# Exercise description
Copy all the lines of the data that include the word "Life".

# Pixel coordinate grounding data
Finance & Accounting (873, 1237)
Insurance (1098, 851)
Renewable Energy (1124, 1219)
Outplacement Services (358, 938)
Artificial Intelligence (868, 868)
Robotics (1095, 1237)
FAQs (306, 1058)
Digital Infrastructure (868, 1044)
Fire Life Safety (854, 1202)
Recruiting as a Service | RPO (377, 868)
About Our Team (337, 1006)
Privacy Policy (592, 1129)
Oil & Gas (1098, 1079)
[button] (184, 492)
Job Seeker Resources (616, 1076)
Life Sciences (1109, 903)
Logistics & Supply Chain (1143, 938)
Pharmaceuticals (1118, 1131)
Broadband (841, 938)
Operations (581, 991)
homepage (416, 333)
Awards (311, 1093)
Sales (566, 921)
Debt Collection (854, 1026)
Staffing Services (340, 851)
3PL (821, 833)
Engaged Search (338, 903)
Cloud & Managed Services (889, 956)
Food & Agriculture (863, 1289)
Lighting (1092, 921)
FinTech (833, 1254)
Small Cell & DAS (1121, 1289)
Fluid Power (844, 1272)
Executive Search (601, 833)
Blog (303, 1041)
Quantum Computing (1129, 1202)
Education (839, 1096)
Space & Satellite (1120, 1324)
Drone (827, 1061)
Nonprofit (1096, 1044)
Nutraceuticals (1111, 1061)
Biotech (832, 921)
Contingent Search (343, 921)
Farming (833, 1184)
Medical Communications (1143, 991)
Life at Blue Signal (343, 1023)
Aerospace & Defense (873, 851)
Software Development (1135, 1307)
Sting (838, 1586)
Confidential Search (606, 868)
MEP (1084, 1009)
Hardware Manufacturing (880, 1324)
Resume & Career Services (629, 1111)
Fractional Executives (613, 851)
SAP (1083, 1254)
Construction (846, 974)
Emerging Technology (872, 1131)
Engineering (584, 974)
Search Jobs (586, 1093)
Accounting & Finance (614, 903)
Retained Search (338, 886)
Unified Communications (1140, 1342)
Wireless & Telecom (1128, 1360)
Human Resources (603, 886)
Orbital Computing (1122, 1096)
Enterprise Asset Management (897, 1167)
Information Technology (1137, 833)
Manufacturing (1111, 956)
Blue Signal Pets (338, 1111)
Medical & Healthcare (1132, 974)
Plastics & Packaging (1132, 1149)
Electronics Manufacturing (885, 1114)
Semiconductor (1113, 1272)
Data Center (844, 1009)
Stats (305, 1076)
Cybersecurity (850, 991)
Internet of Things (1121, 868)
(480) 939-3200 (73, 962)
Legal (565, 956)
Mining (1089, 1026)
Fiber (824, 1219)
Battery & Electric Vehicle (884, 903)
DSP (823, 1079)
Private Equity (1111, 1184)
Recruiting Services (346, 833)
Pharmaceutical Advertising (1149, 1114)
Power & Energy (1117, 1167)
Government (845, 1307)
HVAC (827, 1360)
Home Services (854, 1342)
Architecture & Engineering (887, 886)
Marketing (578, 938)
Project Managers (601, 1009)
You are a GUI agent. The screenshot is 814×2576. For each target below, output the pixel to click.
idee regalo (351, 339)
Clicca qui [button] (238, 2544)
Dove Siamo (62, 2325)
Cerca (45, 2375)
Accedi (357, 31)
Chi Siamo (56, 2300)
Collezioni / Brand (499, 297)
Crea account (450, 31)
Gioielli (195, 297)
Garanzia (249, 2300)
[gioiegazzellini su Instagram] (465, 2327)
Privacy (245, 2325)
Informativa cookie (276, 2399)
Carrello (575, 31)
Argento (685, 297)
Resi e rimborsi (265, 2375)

# Final answer
Fire Life Safety (854, 1202)
Life Sciences (1109, 903)
Life at Blue Signal (343, 1023)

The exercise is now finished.